A general view of Greenock Prison, where convicted Lockerbie airline bomber Abdel Basset al-Megrahi was being held in Scotland.

TEXT OF INTERVIEW

Bill Radke: The Scottish Parliament meets for an emergency session today to discuss last week's release of the Lockerbie bomber. Abdel Basset al-Megrahi was convicted of bombing a Pan Am flight over Scotland in 1988 killing 270 people, most of them Americans. Outraged Americans are trying to mount an economic boycott against Scotland. Our Europe correspondent Stephen Beard is with us now. Good morning, Stephen.

Stephen Beard: Good morning Bill.

Radke: How worried are the Scots about an American boycott?

Beard: Scottish tourist officials appear worried. They're taking this threat quite seriously. They're in the middle of a promotion right now called "The Year of Homecoming," which is aimed mainly at Americans with Scottish ancestry. American tourists are important to the Scottish economy. They spend more than $400 million a year in Scotland. And the U.S. is a very important market for Scotland. It earns about $5 billion a year for Scotland.

Data provided:
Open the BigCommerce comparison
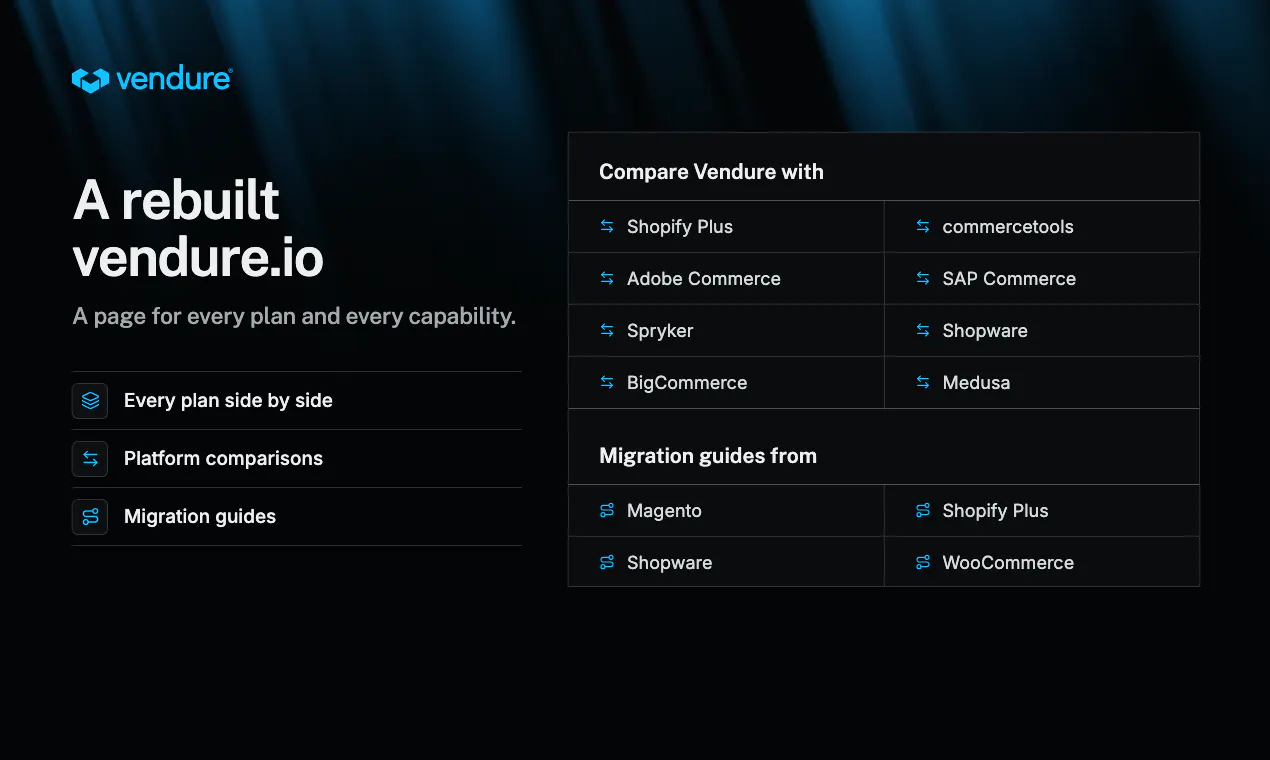Viewport: 1270px width, 760px height. click(x=726, y=382)
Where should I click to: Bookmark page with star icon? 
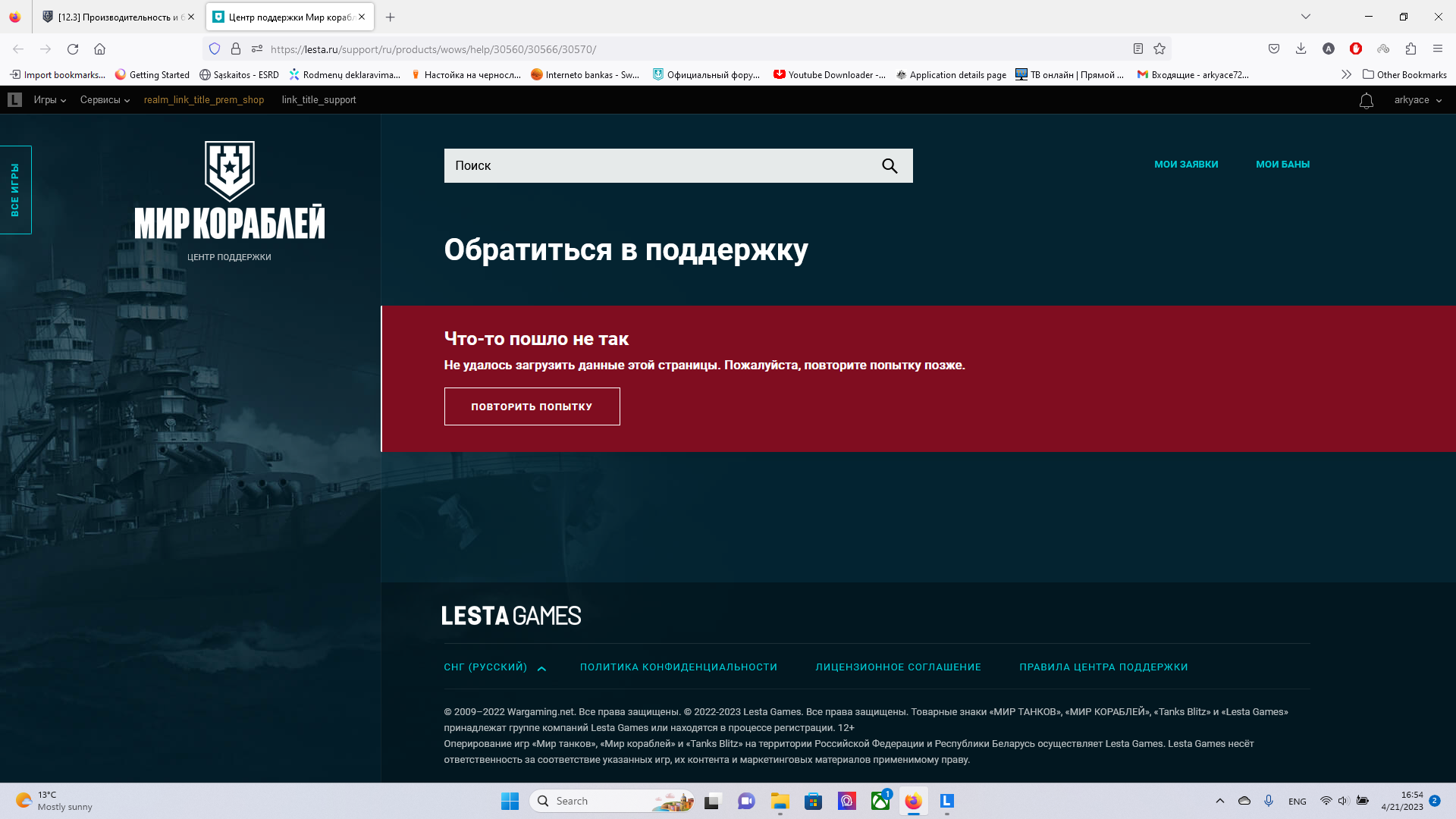[x=1159, y=49]
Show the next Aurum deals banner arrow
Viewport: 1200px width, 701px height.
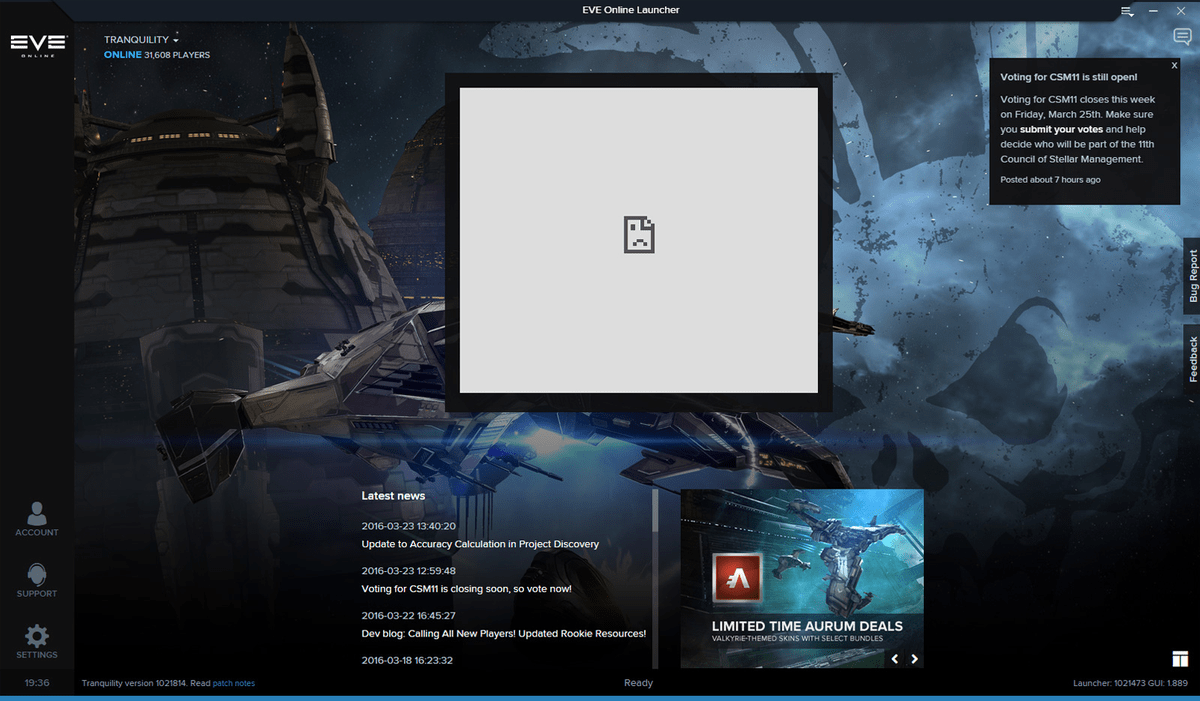(913, 659)
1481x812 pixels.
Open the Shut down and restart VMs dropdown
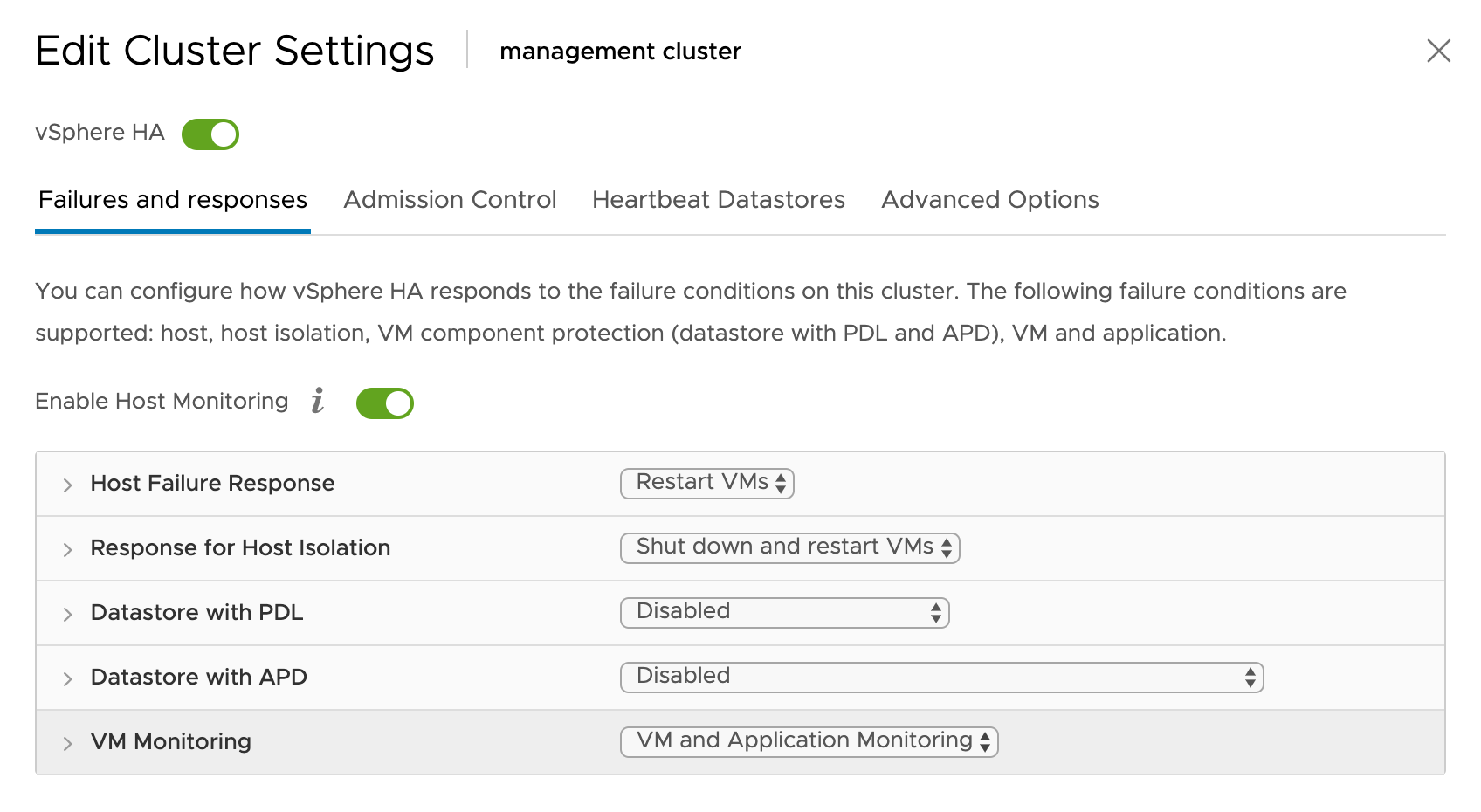click(x=789, y=547)
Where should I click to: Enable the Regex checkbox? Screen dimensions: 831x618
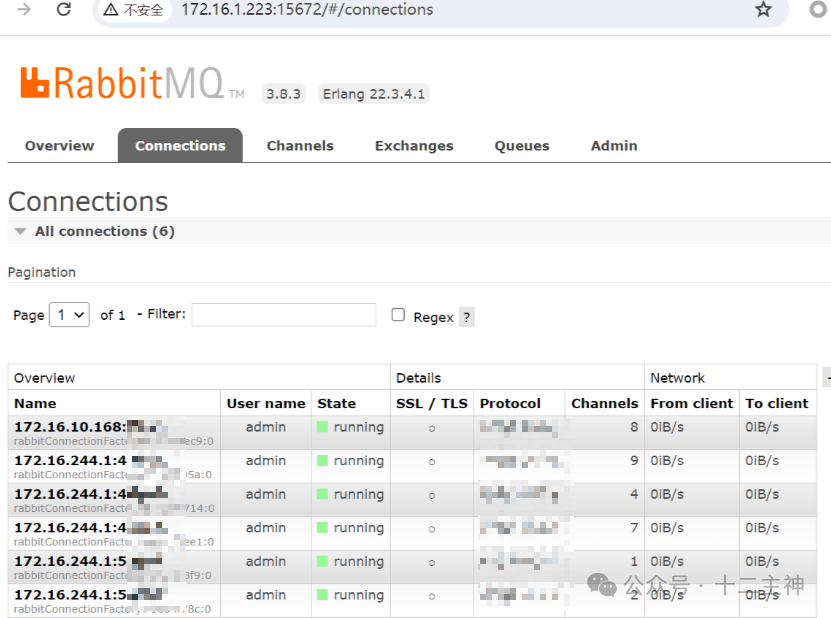coord(398,315)
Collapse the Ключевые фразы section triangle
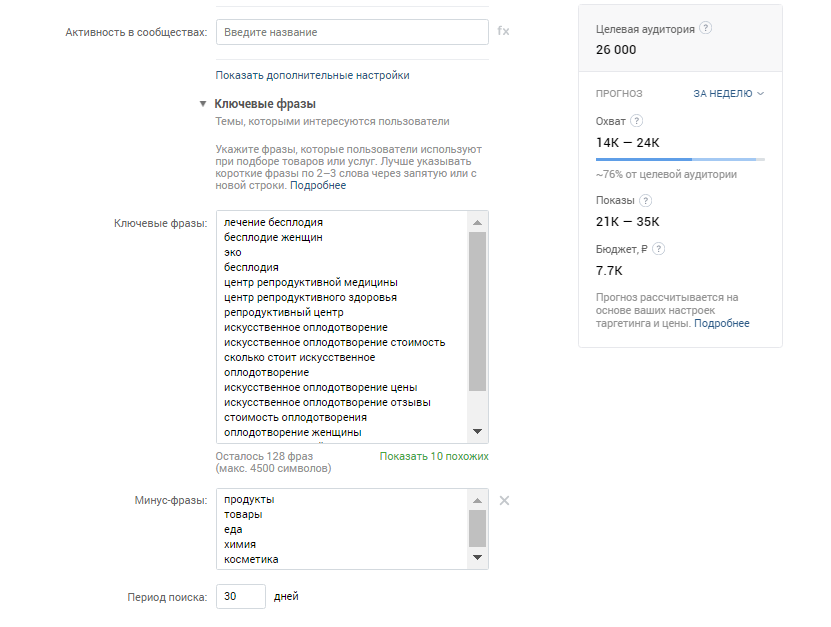Screen dimensions: 831x627 pos(202,104)
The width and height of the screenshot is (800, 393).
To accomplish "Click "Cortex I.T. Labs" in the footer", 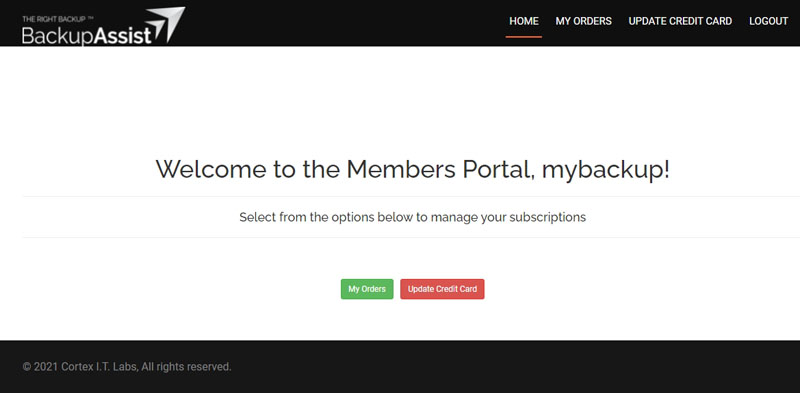I will (99, 366).
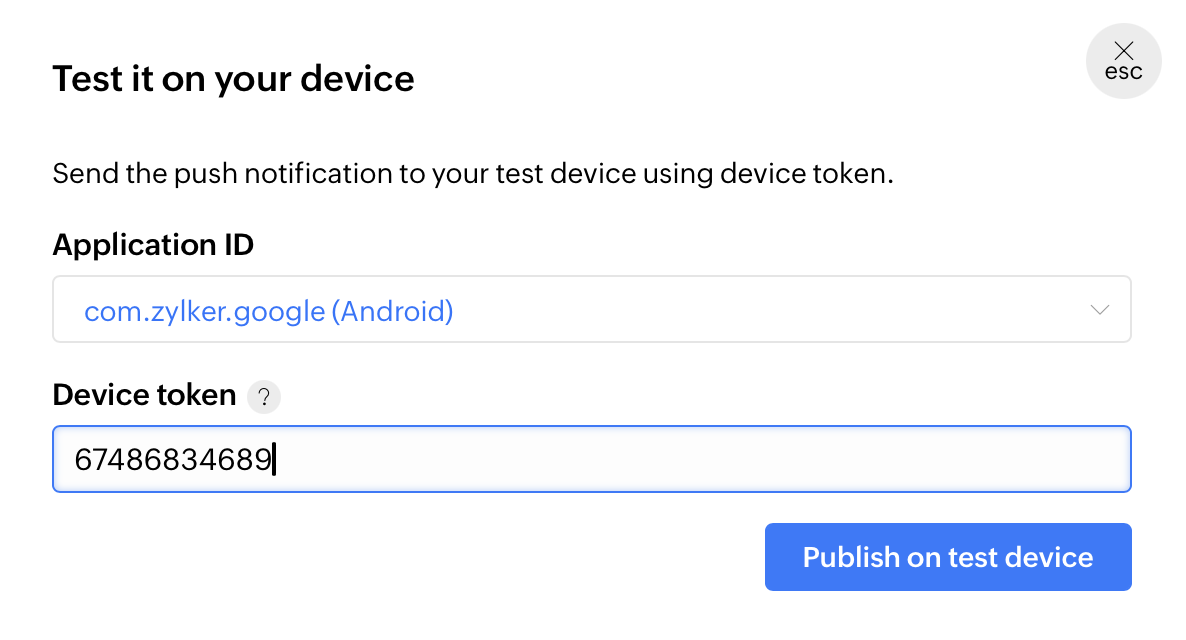Click the com.zylker.google (Android) selected value

268,312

Challenges:
- 1) Based on the interview, decide whether each statement is true, answering yes or no and quoting the words that settle it: (a) American tourists spend more than $400 million a year in Scotland. (b) Most of the 270 people killed in the Pan Am bombing were Scots. (c) The current Scottish tourism promotion is aimed mainly at Americans with Scottish ancestry.
- 2) Copy everything in the interview from "A general view" down to "an American boycott?", swapping "boycott" for "embargo".
- 3) In the interview, what is the name of the promotion that Scottish tourist officials are running?
The items above are separate material, unrelated to the interview.

Task-by-task solutions:
- 1)
(a) Yes: "They spend more than $400 million a year in Scotland."
(b) No: "killing 270 people, most of them Americans."
(c) Yes: "which is aimed mainly at Americans with Scottish ancestry."

- 2)
A general view of Greenock Prison, where convicted Lockerbie airline bomber Abdel Basset al-Megrahi was being held in Scotland.

TEXT OF INTERVIEW

Bill Radke: The Scottish Parliament meets for an emergency session today to discuss last week's release of the Lockerbie bomber. Abdel Basset al-Megrahi was convicted of bombing a Pan Am flight over Scotland in 1988 killing 270 people, most of them Americans. Outraged Americans are trying to mount an economic embargo against Scotland. Our Europe correspondent Stephen Beard is with us now. Good morning, Stephen.

Stephen Beard: Good morning Bill.

Radke: How worried are the Scots about an American embargo?

- 3) "The Year of Homecoming."